───── Texte

» La prochaine fois, ce sera la fin ! » Je me retourne brusquement et n’arrive pas à distinguer le nom et la tête de l’impertinent député radical qui a prononcé ces mots menaçants pendant que Clemenceau regagne son banc. Le Patron vient de faire une nouvelle intervention musclée devant la Chambre. Il a justifié sa politique sociale, son refus des syndicats dans l’administration, son positionnement prudent et conciliant vis à vis de l’Allemagne, ses actions de réforme de la Marine, ses choix budgétaires…
Son ton a été jugé arrogant, plein de morgue. Le regard furieux qu’il a jeté à un collaborateur à l’origine d’une coquille dans son discours n’a échappé à personne et a été diversement apprécié.
On sent une lassitude de la Chambre vis à vis de ce Président du Conseil en poste depuis maintenant près de trois ans, durée exceptionnelle dans notre régime parlementaire. La gauche ne lui pardonne pas ses envois de régiments de dragons dans les usines en grève et ses arrestations de leaders de la Cgt. La droite lui reproche de ne pas avoir trouvé la recette pour maintenir un climat social propice aux affaires et développement économique.

──────────

Consigne:
Transcrivez fidèlement le passage du texte sur Clemenceau devant la Chambre, depuis « On sent une » jusqu'à « et développement économique. » inclus. Les enregistrements n'interviennent en rien ici.

───── Enregistrements

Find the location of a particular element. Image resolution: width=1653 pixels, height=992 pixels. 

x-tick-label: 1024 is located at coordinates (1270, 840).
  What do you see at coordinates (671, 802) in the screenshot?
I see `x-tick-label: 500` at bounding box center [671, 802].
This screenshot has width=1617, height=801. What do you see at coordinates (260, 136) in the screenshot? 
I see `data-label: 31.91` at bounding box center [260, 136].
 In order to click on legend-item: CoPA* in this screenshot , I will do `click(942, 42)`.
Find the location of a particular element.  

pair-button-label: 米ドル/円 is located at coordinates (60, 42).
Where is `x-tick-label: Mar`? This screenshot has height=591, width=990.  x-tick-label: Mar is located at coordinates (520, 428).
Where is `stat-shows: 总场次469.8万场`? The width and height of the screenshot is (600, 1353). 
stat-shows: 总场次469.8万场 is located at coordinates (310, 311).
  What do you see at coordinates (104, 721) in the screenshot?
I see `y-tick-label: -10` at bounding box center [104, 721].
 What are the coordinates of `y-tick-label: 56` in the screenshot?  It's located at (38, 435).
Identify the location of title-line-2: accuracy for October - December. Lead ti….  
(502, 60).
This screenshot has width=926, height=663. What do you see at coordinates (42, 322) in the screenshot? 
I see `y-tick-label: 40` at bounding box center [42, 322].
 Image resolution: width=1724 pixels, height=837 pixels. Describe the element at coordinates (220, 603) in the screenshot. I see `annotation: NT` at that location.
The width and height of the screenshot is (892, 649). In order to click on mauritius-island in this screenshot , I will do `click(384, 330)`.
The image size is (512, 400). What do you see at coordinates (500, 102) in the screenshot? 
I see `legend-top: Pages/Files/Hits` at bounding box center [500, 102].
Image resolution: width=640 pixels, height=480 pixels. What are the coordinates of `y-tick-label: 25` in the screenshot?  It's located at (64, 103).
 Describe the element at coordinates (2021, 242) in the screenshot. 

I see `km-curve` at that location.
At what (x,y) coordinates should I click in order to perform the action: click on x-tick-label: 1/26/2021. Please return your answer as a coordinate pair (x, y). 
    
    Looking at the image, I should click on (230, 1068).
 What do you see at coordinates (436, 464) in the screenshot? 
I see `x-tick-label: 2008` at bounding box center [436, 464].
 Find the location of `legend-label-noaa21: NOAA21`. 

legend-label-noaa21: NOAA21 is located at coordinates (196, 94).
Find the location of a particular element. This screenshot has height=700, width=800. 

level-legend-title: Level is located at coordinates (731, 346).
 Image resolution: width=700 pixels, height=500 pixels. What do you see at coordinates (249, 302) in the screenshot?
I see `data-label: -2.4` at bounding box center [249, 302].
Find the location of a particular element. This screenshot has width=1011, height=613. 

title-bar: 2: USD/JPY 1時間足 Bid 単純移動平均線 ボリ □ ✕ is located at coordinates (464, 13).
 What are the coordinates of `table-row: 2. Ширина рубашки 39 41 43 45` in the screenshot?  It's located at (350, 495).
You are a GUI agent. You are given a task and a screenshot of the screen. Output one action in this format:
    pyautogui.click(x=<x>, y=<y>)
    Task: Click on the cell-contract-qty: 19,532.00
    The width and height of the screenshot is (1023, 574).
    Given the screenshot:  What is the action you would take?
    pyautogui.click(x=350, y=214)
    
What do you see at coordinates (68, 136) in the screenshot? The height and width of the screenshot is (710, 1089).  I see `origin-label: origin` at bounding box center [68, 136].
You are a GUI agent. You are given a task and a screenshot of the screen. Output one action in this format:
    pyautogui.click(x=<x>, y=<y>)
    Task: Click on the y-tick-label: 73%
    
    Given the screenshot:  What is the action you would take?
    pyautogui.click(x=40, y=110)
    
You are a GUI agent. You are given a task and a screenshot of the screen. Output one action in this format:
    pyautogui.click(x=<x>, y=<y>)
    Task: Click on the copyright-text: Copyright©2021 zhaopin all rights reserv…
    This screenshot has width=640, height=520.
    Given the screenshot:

──────────

Réponse:
On sent une lassitude de la Chambre vis à vis de ce Président du Conseil en poste depuis maintenant près de trois ans, durée exceptionnelle dans notre régime parlementaire. La gauche ne lui pardonne pas ses envois de régiments de dragons dans les usines en grève et ses arrestations de leaders de la Cgt. La droite lui reproche de ne pas avoir trouvé la recette pour maintenir un climat social propice aux affaires et développement économique.